Congress looked the other way, of course, and never pulled any state's highway funding. Even though its mandate was basically -- in many cased overtly -- ignored. What else was it going to do? Eventually it dropped "55".
That's about the simplest example of Congress "requiring" states to do its will -- and it turned out to be not so simple.
Consider the simplest version of requiring states to make everybody buy health insurance -- much simpler than the Democrats' actual proposal (whatever it may turn out to be, since they don't actually have one but five conflicting ones so far.) Supppose it says, "every state should require that everybody purchase insurance coverage, the federal government will pick up the cost for the uninsured who can't afford it", then passes some "stick" rules to punish states that don't go along. That's the whole proposal for universal coverage.

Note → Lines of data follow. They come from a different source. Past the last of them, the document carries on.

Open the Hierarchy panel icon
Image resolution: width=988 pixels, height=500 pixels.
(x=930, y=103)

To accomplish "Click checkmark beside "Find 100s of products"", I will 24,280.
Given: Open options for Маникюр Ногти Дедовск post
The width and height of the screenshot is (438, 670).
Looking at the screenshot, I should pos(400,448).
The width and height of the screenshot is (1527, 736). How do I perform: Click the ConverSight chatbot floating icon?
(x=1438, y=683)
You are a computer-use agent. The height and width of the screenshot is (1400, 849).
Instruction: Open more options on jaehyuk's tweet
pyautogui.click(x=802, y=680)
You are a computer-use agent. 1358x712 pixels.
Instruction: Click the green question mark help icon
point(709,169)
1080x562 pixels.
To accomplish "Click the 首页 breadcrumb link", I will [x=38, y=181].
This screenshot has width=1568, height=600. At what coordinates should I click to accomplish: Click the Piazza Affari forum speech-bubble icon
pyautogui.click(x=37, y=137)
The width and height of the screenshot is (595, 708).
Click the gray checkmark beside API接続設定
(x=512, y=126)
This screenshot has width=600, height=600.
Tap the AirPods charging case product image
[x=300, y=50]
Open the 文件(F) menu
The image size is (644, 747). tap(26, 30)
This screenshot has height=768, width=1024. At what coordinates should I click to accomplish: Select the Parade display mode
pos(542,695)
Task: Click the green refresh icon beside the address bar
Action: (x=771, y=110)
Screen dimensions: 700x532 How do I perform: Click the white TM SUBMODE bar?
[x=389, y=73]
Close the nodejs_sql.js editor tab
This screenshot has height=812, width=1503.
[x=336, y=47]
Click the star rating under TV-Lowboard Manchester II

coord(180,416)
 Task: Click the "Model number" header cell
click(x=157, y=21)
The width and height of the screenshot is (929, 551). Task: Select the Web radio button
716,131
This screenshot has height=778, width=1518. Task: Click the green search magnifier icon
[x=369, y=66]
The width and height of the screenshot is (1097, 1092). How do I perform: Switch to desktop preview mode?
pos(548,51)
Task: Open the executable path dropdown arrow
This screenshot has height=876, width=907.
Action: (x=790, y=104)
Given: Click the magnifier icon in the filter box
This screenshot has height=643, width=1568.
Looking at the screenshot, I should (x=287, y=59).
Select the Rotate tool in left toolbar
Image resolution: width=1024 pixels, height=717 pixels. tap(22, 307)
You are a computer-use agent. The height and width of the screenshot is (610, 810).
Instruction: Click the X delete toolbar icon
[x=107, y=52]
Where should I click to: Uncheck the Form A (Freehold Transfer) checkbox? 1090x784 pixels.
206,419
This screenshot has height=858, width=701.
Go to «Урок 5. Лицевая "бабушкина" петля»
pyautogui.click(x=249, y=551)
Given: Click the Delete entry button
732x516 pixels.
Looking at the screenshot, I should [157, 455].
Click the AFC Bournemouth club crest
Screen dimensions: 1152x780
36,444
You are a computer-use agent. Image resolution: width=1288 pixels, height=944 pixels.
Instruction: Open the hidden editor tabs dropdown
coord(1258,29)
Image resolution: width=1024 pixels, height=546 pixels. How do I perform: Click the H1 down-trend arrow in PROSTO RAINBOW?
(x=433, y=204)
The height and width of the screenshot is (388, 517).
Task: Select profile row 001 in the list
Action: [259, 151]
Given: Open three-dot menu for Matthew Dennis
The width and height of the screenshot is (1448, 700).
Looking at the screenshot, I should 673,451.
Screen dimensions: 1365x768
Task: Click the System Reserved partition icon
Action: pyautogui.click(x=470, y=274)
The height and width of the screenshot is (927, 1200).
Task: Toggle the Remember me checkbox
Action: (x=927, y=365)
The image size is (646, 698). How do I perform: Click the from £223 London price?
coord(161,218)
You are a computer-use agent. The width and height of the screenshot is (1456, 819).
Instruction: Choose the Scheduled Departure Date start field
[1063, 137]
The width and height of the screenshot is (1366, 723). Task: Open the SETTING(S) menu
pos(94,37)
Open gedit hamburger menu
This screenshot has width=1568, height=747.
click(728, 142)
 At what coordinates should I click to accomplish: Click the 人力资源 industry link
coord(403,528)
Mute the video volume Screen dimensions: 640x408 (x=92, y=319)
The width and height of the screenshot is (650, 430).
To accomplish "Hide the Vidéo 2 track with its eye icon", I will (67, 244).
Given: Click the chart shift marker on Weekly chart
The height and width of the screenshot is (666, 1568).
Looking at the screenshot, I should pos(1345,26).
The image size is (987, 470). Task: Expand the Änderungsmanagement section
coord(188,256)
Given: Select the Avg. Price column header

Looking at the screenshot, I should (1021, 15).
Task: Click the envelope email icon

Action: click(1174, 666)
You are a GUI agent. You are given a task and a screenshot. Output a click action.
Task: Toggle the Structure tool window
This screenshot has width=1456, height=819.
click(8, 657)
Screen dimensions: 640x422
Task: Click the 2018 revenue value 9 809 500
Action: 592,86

Remember too the larger context, how federal law segregates each state's insurance market from competiton ... exempts state government rules on health insurance from the Commerce Clause (enabling states to establish protectionist rules for local politically-protected favorites -- which enables those favorites to collect way high premiums for politically mandated benefits) ... and exempts state-regulated insurers from anti-trust rules (securing the protectionist-monopoly local insurance arrangements).
Now two issues immediately jump to mind, with hardly any thought:
1) People in low insurance cost states object "Why should we pay income taxes to transfer them to New York to pay for premiums that are five times higher than we pay, because New York mandates that insurance pay for all kinds of benefits (whether people want them or not) that we don't get here?"
2) Worse, politicians in New York right away, and elsewhere soon enough, start thinking: "Hey, let's ladle *more* mandated benefits into policies -- from coverage for sex change operations to Weight Watchers memberships to medical seances with missed ancestors. Premium costs can't possibly be pushed up too high now! Because if people drop coverage due to it being too expensive, the feds will pay for it for them!.
This is not a mere theoretical concern. Say: Medicaid. It's the worst financial mess of the US health care system, with the most fraud (not to mention waste), least management, and fastest expense growth, now rivaling Medicare and crushing many state budgets. How could a single-payer system be so bad?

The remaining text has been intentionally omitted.